** START Input data **

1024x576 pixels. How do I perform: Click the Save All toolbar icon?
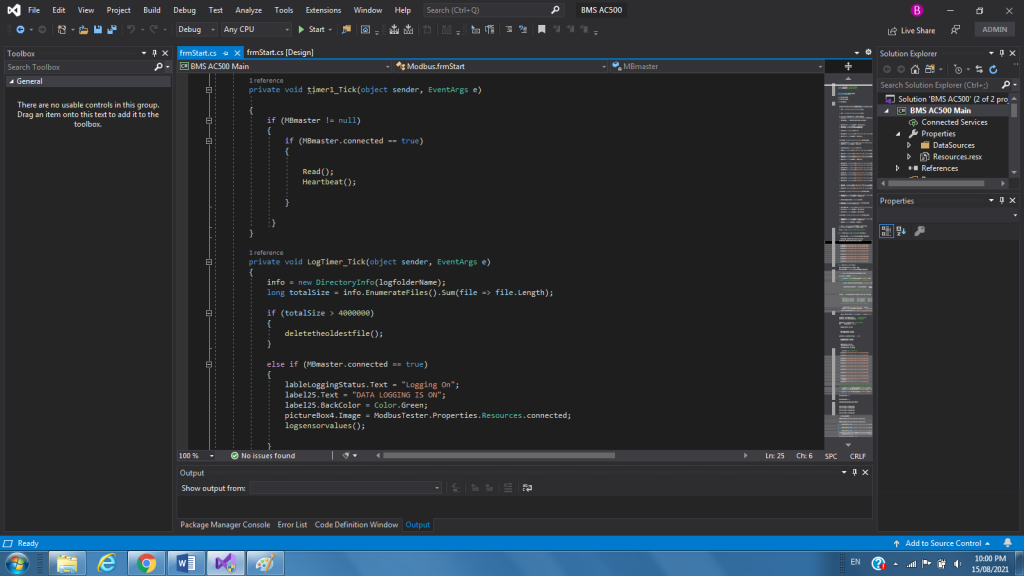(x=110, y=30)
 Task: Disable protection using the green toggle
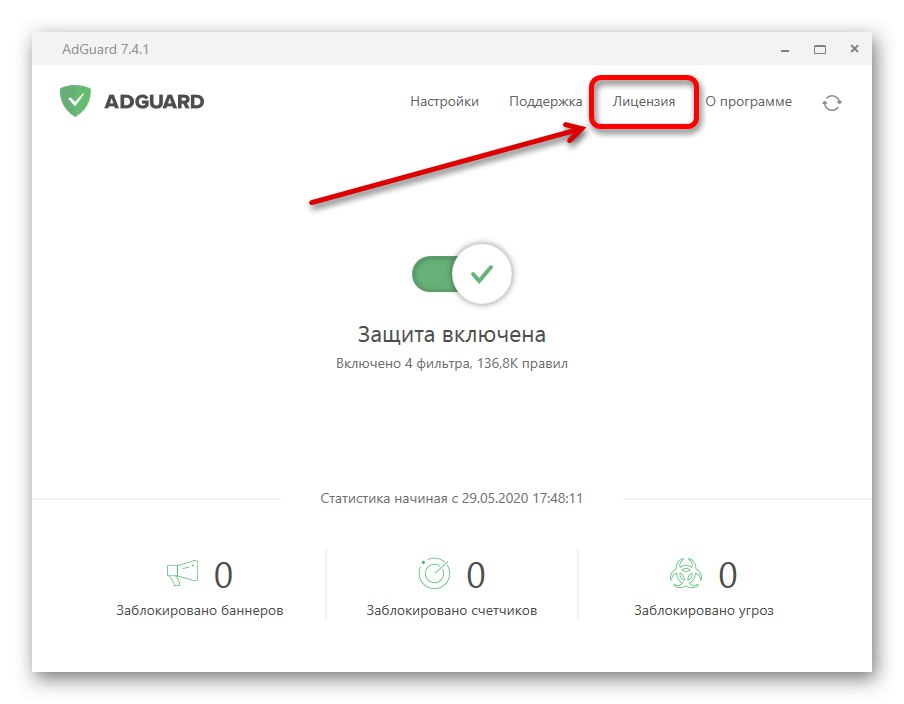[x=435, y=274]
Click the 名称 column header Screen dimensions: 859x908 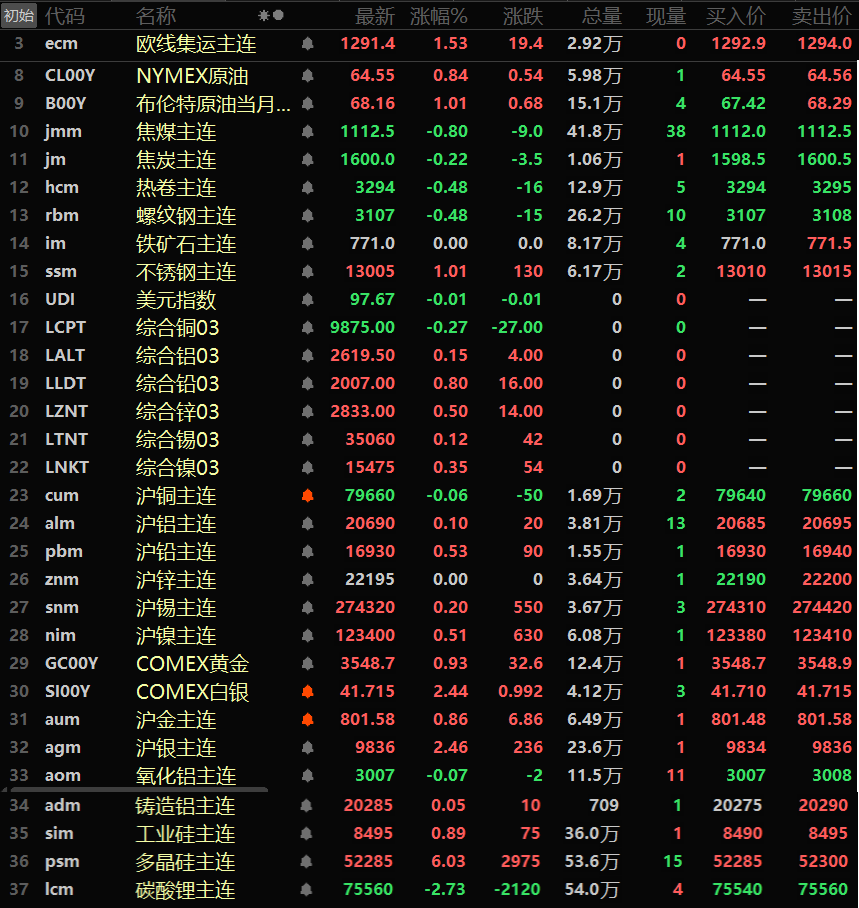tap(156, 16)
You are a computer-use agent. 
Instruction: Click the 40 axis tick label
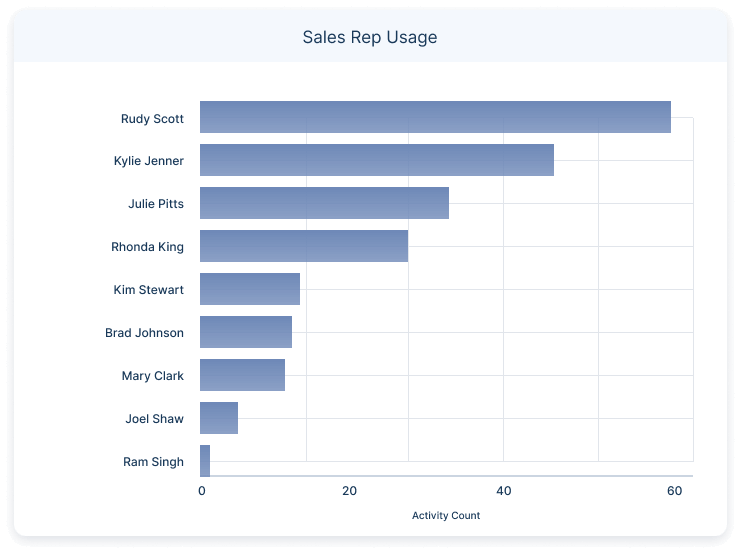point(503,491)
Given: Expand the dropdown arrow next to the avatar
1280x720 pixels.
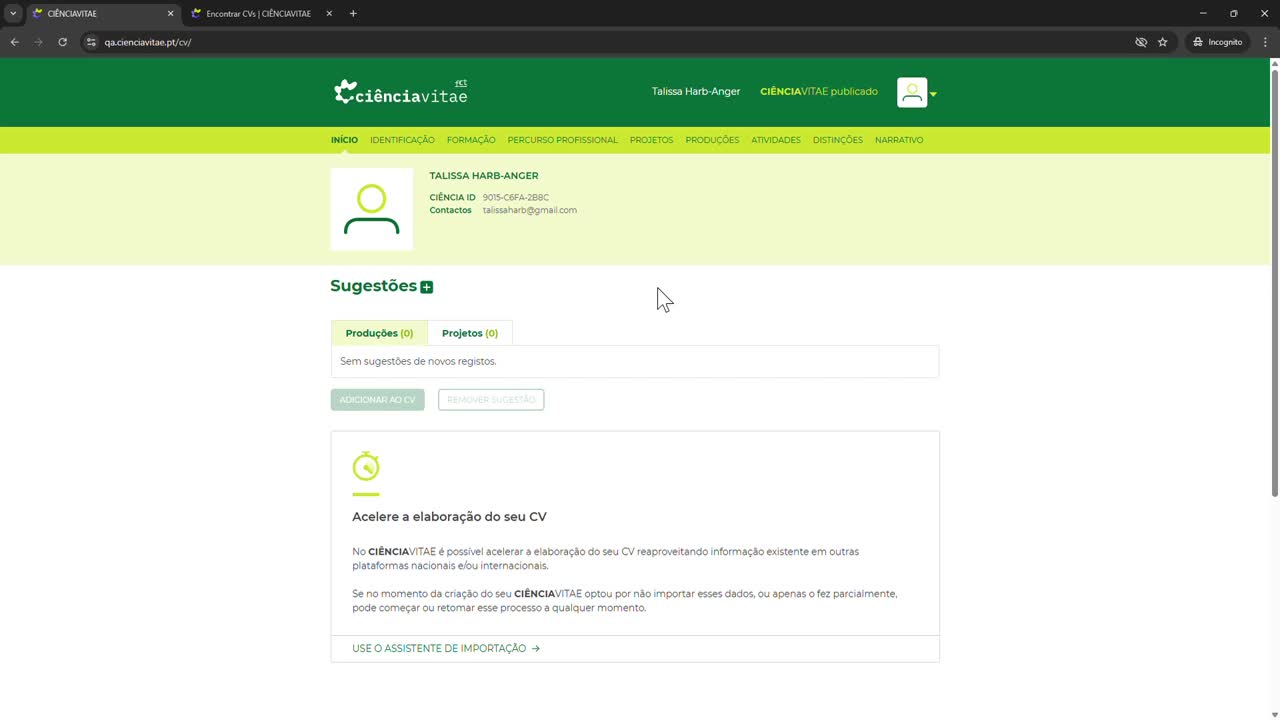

** END Input data **
** START Input data **

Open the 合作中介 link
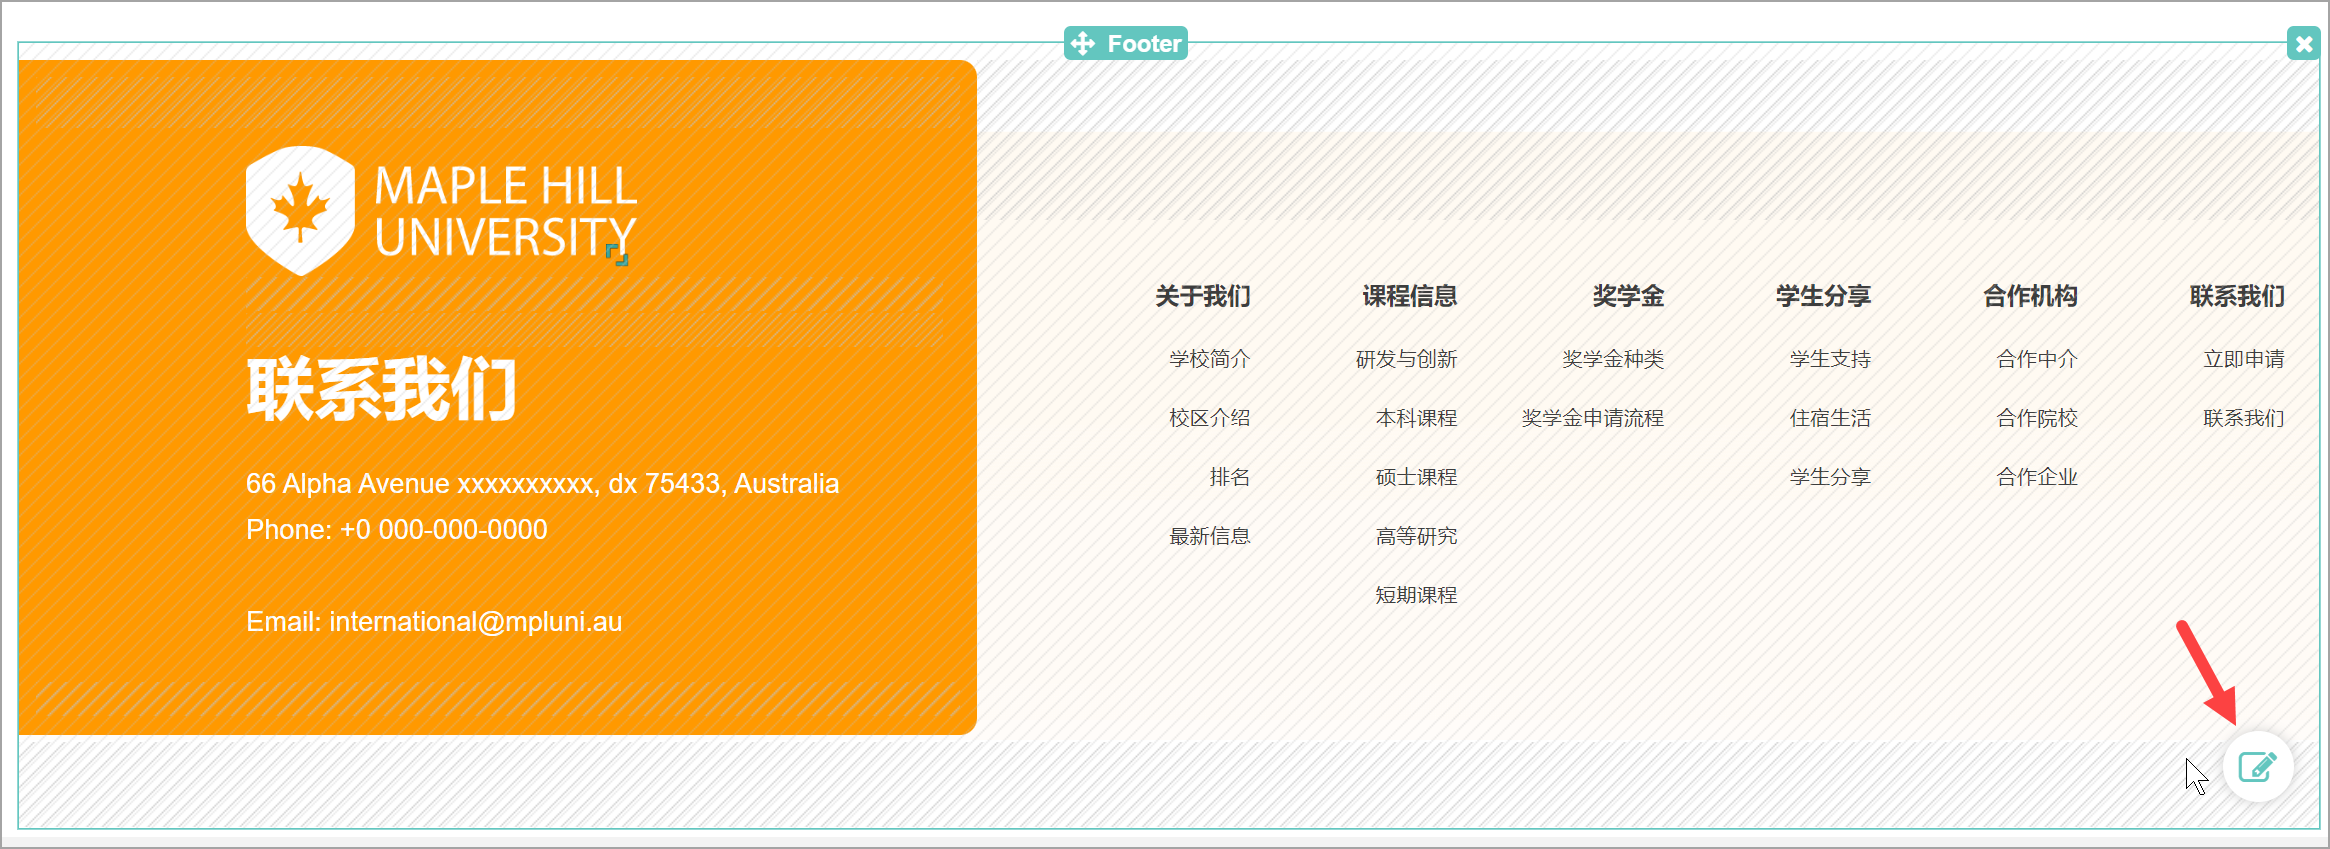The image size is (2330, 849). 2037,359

** END Input data **

## [Objective]
Rewrite the lines from the line with "Given: Expand the" to the line with "1280x720 pixels.", changing "dropdown arrow" to "chevron icon" and leaving everything else as it is.

## [Result of this task]
Given: Expand the chevron icon next to the avatar
1280x720 pixels.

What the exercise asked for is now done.